──────── DATA LISTING
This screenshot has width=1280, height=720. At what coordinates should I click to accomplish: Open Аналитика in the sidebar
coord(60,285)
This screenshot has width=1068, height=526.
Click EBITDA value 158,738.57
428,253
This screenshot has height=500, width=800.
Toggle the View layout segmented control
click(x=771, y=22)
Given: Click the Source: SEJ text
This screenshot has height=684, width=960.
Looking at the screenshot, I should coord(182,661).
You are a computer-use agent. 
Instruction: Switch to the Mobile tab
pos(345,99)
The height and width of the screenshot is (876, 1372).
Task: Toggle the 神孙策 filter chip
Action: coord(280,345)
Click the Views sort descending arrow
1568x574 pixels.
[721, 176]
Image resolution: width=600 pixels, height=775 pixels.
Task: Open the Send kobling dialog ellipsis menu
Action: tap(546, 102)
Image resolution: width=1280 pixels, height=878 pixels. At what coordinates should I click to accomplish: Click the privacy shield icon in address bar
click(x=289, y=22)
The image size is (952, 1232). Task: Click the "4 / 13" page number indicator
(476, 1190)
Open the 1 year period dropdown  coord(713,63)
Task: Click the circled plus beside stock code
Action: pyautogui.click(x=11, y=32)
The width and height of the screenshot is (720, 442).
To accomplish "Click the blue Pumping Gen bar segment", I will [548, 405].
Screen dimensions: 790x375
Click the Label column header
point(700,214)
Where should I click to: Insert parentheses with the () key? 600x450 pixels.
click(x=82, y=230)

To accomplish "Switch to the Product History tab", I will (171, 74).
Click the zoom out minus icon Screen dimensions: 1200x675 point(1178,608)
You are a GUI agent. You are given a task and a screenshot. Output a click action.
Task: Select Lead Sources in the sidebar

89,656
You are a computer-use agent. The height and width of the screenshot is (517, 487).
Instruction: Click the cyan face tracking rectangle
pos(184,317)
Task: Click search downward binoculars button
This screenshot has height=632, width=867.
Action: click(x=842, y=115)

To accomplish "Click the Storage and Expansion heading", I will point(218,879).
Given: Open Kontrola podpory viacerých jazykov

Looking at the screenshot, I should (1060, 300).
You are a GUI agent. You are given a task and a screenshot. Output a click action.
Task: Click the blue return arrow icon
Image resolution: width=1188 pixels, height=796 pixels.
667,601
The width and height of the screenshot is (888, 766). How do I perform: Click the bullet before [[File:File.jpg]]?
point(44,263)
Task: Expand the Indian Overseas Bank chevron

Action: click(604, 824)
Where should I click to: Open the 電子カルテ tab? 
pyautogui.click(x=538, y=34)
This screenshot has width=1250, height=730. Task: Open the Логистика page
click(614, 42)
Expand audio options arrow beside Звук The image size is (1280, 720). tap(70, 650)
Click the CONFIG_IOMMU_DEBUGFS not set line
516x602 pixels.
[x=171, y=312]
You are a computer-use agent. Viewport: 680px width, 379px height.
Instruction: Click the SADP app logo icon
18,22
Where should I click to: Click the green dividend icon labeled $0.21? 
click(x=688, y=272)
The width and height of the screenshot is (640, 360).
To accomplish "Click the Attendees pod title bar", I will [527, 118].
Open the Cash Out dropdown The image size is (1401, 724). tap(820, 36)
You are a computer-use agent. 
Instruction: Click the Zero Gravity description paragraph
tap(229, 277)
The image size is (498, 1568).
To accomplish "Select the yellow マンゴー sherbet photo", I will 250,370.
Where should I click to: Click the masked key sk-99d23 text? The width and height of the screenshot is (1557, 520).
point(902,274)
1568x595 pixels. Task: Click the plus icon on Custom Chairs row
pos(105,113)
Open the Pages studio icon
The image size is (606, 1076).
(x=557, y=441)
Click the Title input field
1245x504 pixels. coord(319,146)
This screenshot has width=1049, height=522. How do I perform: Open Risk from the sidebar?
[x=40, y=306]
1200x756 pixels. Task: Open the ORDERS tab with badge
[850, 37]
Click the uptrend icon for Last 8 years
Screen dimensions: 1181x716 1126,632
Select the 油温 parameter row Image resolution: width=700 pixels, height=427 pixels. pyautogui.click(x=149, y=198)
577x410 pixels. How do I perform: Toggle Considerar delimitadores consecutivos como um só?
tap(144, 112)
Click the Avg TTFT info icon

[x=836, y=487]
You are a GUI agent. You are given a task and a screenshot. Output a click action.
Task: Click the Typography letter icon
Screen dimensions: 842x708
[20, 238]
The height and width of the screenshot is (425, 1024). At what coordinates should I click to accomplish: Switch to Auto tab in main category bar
────────────────
== WORK TASK ==
Only a number is expected here: how many lines above contain the word "blue".

== ANSWER SECTION ==
2